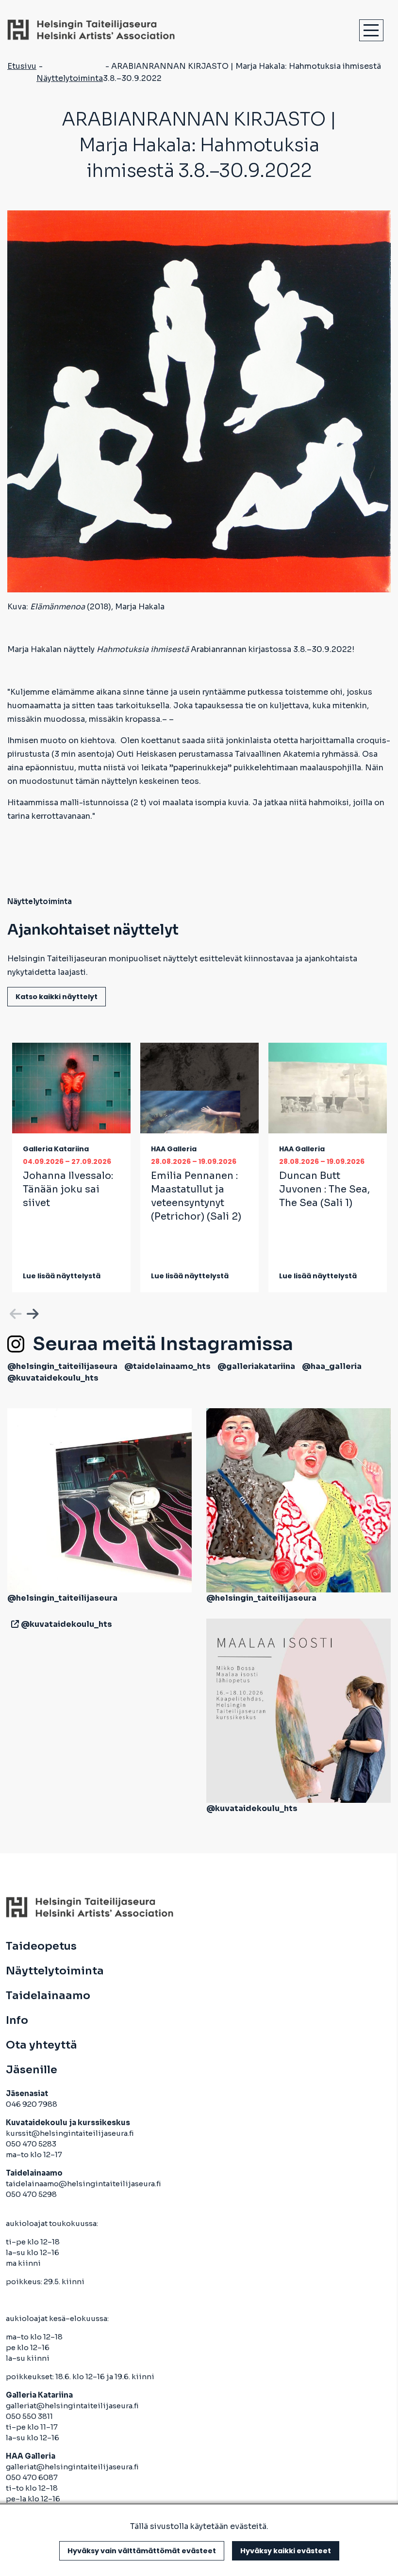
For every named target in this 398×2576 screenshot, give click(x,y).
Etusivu (21, 66)
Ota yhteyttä (41, 2045)
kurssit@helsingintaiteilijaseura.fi (70, 2133)
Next (31, 1312)
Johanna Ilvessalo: (68, 1189)
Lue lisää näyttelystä (61, 1276)
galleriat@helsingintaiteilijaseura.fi (73, 2405)
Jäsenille (31, 2070)
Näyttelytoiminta (69, 78)
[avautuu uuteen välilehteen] (13, 1624)
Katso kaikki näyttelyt (57, 997)
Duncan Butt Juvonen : (324, 1189)
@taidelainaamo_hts (167, 1366)
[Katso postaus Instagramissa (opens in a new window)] (99, 1500)
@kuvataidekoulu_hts (53, 1378)
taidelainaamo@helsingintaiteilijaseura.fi (83, 2183)
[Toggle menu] (371, 30)
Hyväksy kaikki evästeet (285, 2551)
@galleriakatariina (256, 1366)
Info (17, 2020)
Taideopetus (41, 1946)
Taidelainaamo (48, 1995)
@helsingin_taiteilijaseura (62, 1366)
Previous (14, 1312)
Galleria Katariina (56, 1149)
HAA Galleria (174, 1149)
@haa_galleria (332, 1366)
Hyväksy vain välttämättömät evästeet (141, 2551)
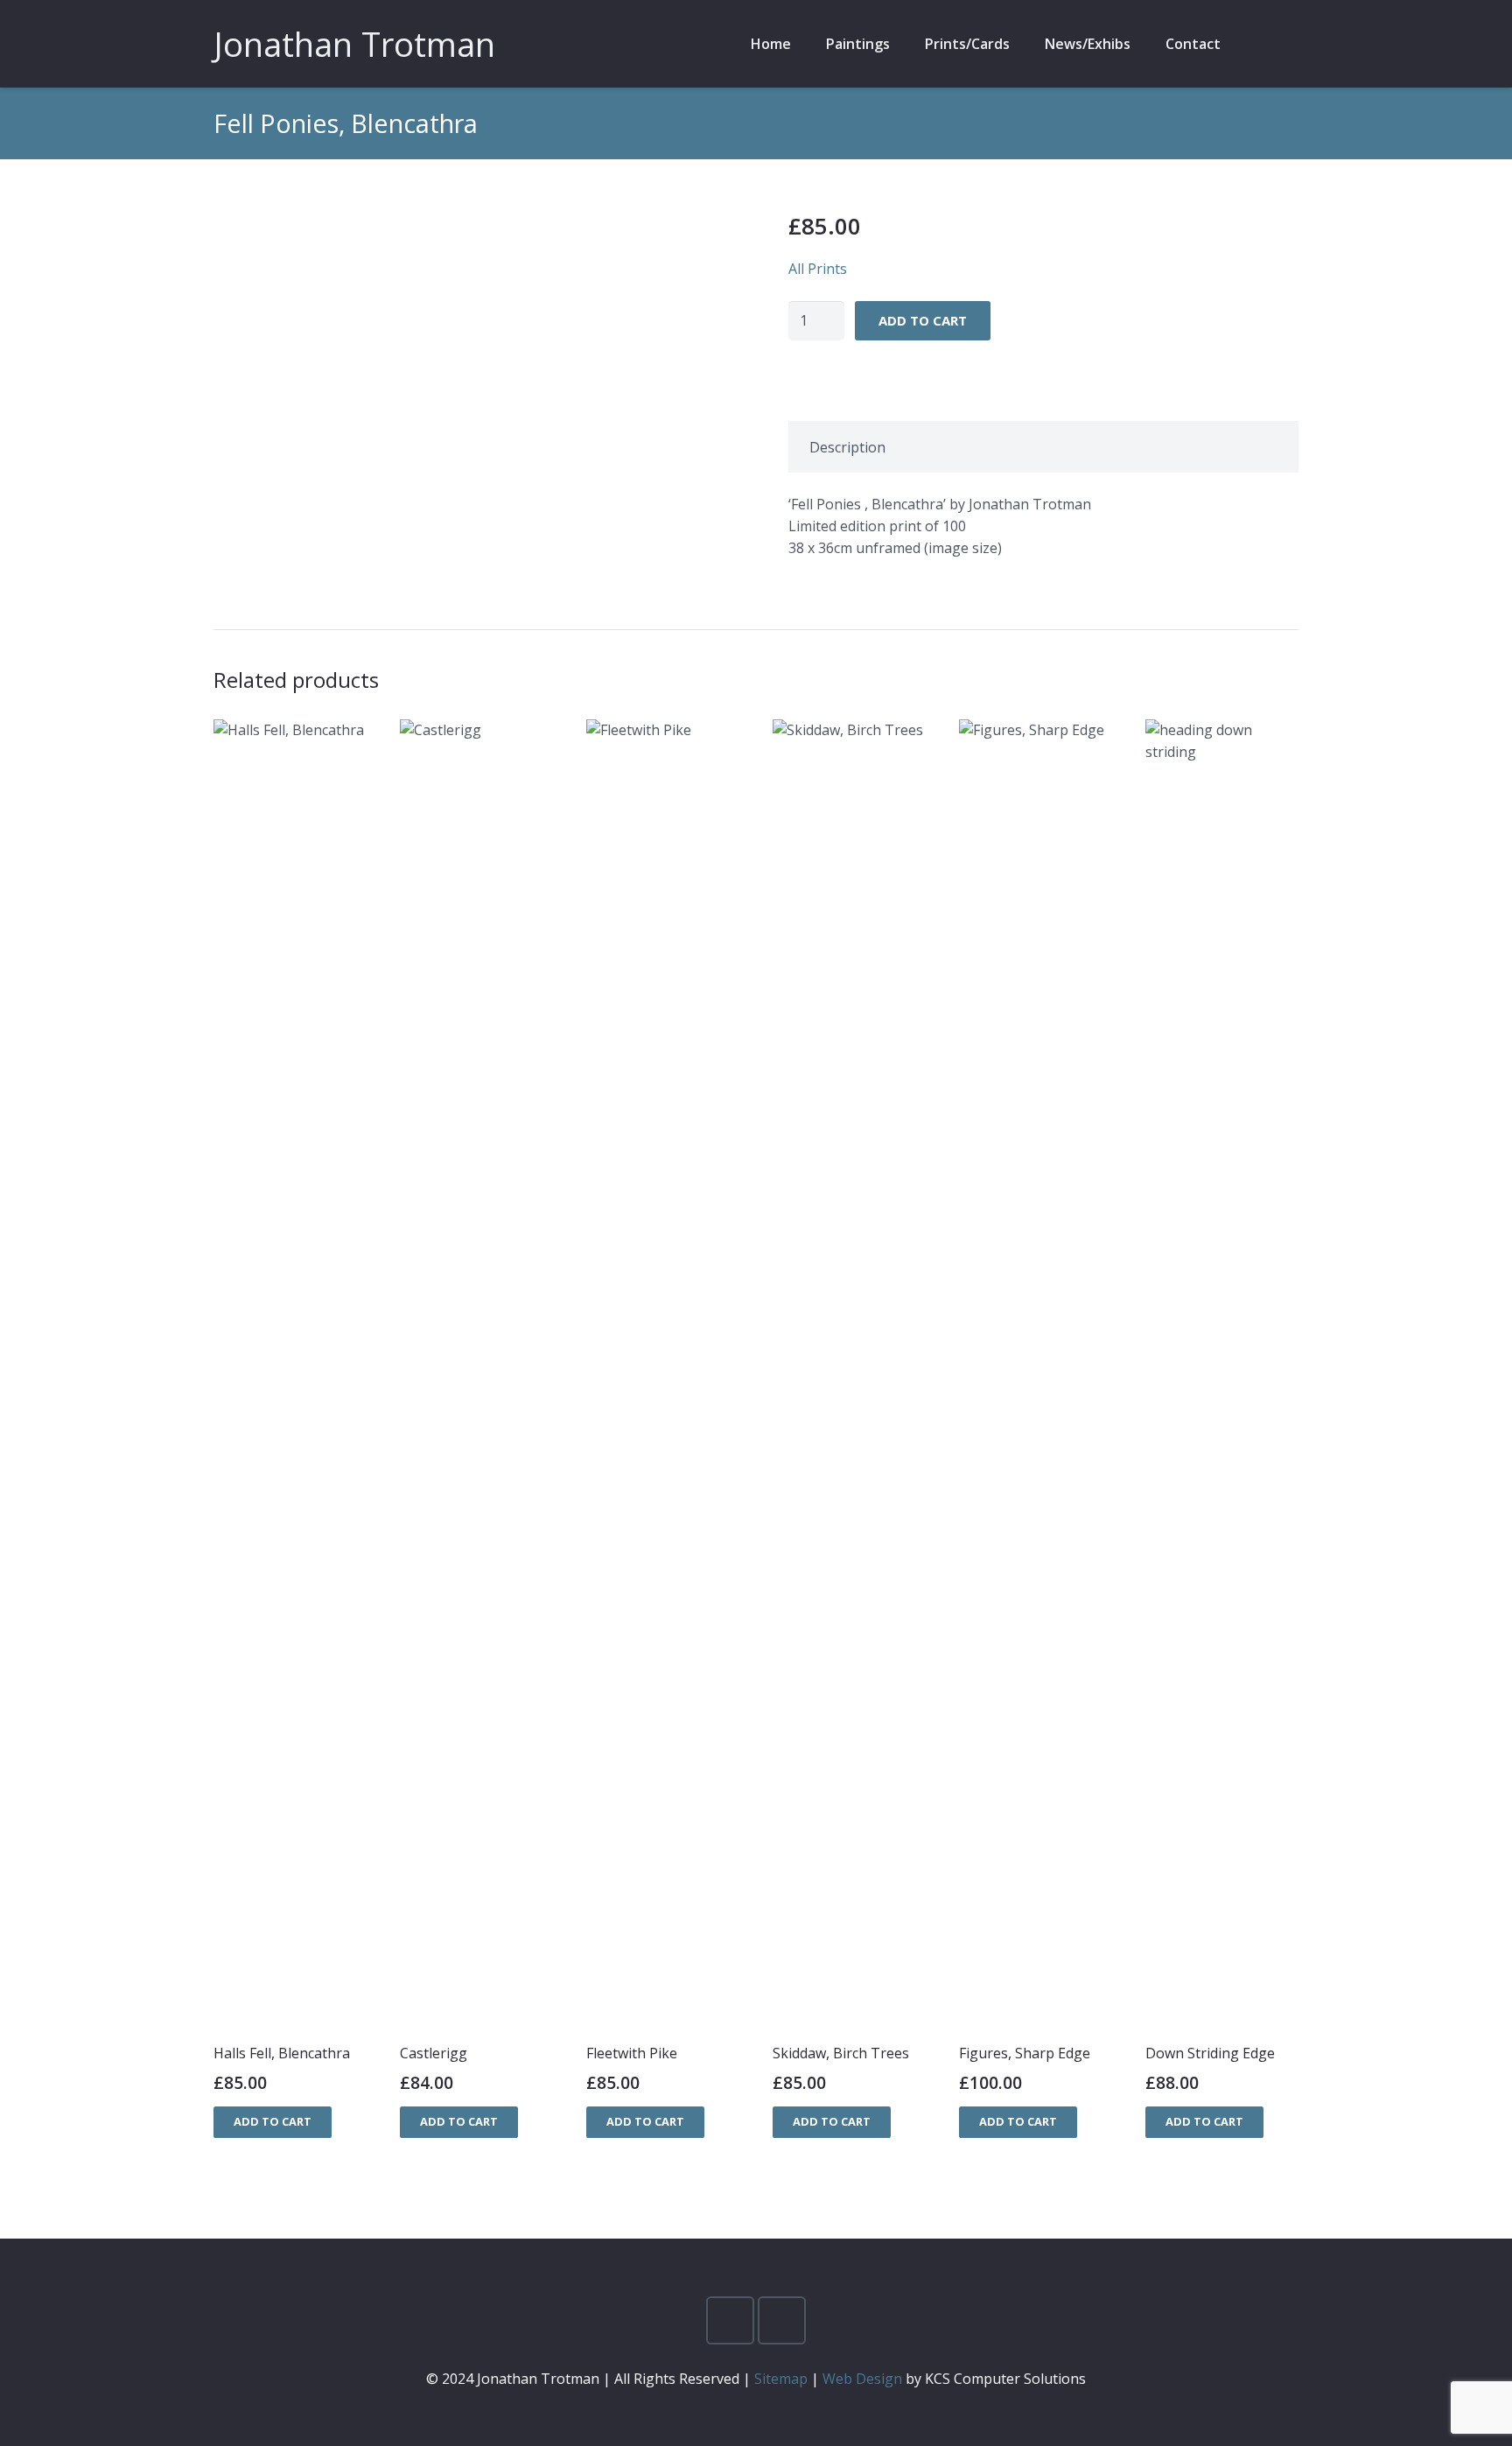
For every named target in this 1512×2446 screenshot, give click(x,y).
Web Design (862, 2378)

▶ **REQUIRED WORK**:
Each line in the listing above that includes "named" is to be copied.

▶ **YOUR SOLUTION**:
For every named target in this 398×2576 screenshot, give click(x,y).
For every named target in this 1512×2446 screenshot, give click(x,y).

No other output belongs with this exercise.